Tüylerin altından ise iki kulak parçası, üç dört parmak parçası çıktı. Turgan onların da hikayesini anlattı
'Bunlar da o iki nöbetçiye ait bazı diğer parçalar. İnfaz sırasında özensizce koparılmış.'
Yani o nöbetçiler yarasa cellatlar ile müşerref olmuşlardı. Süreme çok korkmuştu. Sorgu da olduğuna göre bundan sonraki cümleyi Turgan'dan önce o da söyleyebilirdi. Beklenen an geldi ve Turgan o cümleyi söyledi
'Sorgu sırasında bu işin yeni Farag eşi Süreme tarafından emredildiğini ve yapmamaları durumunda doğacak sonuçlar hakkında bilgilendirildiklerini söylemişler.'
Turgan gözlerini Süreme'nin gözlerinden ayırmıyordu. Süreme son bir ümit deyip şaşırmış gibi yaptı. Tam itiraz edecek 'Külliyen yalan, külliyen iftira.' diyecekti ki Turgan eliyle susmasını işaret etti. Gülümsedi. Sağ eliyle Süreme'nin yanağını okşadı
'Elbette ki inanmadım. İki sefil askerin sözüyle güzel eşim hakkında böyle bir şeyi nasıl düşünürüm.'
Süreme bir nebze olsun rahatlamıştı. Elbette ki Turgan inanmıştı askerlere. Büyük olasılıkla karnındaki oğlu yüzünden şimdilik affetmişti. Ya da olağan görmüş ama durumun da farkında olduğunu göstermek ve bundan sonraki adımlar hakkında uyarmak istemişti. Gerçekten de Turgan ayağa kalktı ve yeni eşini bundan sonraki adım hakkında bilgilendirdi. Yine kendine has üslubuyla
'Yalnız Süreme baba şefkati anne şefkati gibi olmadığı için baba özeni de anne özeni gibi olamıyor. Samir yıllarca annesiz kaldıktan sonra yeni bir anne buldu. Ben diyorum ki oğlumu koruma görevi bizzat annesinin üzerinde olsun. Her türlü önlemi al ve geleceğin Faragını koru.'
Canı onu almak isteyene emanet ediyordu. Elbette canı almak isteyene bir iki cümle daha söylemek gerekiyordu .
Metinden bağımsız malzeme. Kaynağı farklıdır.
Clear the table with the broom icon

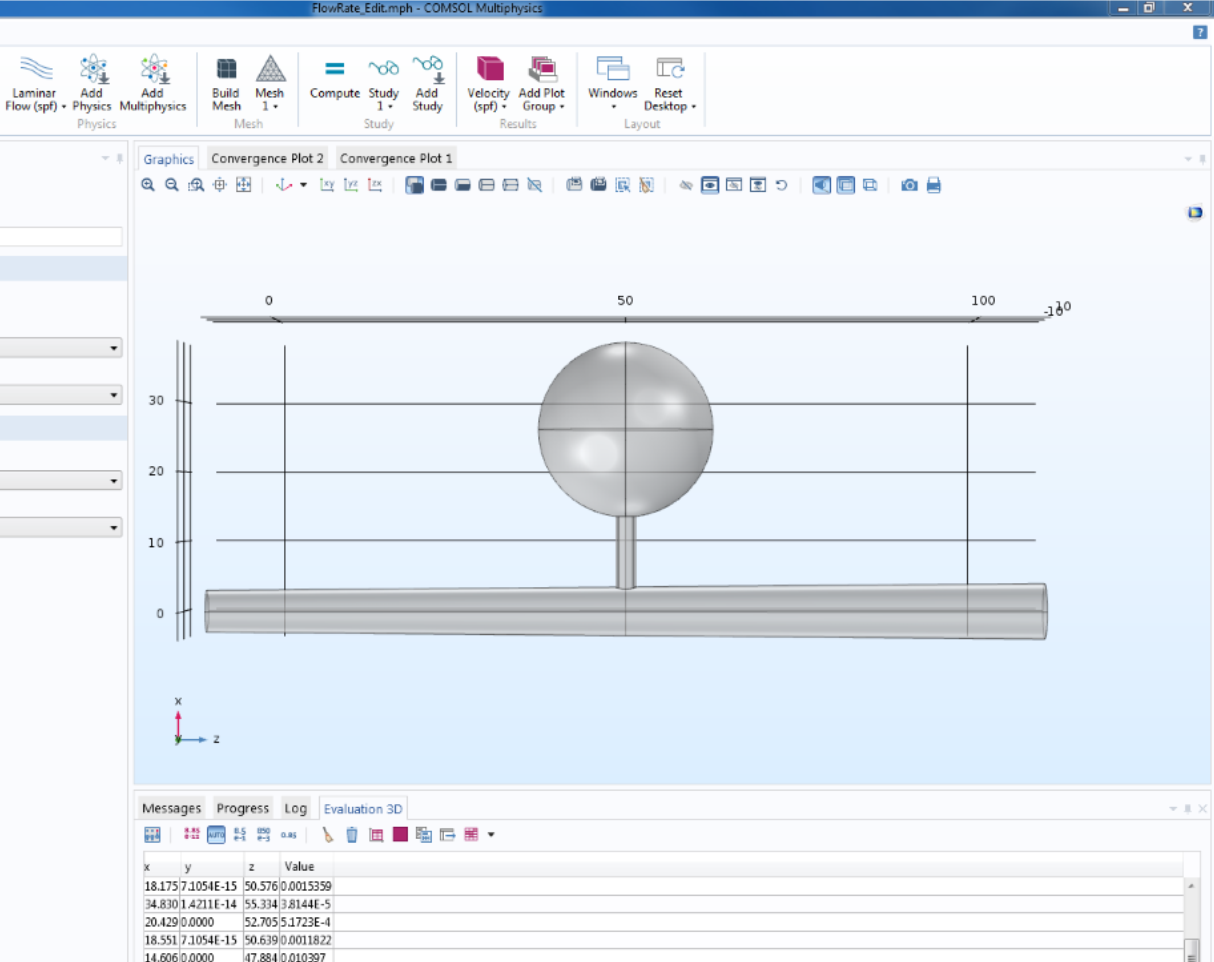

'Ben cezalar konusunda adilimdir. Adam ayırmam. Başarısızlıkta sonuç bellidir. Oğlumuzu koruyamazsan sonuç senin için de ölüm olur. Adalet bunu gerektirir.'
Farag odadan çıktıktan sonra Süreme kara kara düşünmeye başladı. Planı feci şekilde başarısız olmuştu. Bundan sonra Samir'i öldürtmesi olanaksızdı. Nereden de çıkmıştı bu çocuk. Her şey ne de güzel gidiyordu. Tam ümit kesildiği anda o melun haber gelmişti.
Arenada o muhteşem tahtta birlikte oturup Sarama'nın fethinin yıldönümü münasebetiyle hazırlanan kutlamaları seyrederken bir albay ağır kanat çırpışlarıyla saygılı bir şekilde generallerden birinin yanına konup kulağına bir şeyler söylemişti. General de aceleyle Bunyaman'ın yanına yaklaşmış ve kendisine verilen haberi ona yetiştirmişti. Bunyaman'ın tepkisiz yüzü bir anda değişmiş ve derhal havalanıp Faragın kulağına generalden aldığı haberi iletmişti. Farag son derece heyecanlı bir şekilde derhal elini kaldırıp kutlamaları durdurmuş, Faragiyet balonunu beklemeden uçmaya başlamıştı. Olan bitene bir anlam veremeyen Süreme Faragın uzaklaşmasıyla yeniden start alan kutlamaları keyifle seyretmişti. Gelen haberi bilseydi bu kadar keyifli olmayacağı kesindi.
Mayikanlıların yerinin bulunduğu haberi gelmişti Turgan'a ve haberi alan Turgan vakit kaybetmeden tam anlamıyla bir ordu göndermişti Mayikanlılar üzerine. Ertesi akşam oğlunu karşısında görünce ve hele bir de kanatlarının iyileştiğini öğrenince derhal tapınağa gitmiş ve Tanrılara minnettarlığını sunmuştu. Samir'i kanlı canlı karşısında kendisini nazikçe selamlarken bulan Süreme elbette zorla da olsa gülümseyebilmiş ve selamı nazikçe almıştı.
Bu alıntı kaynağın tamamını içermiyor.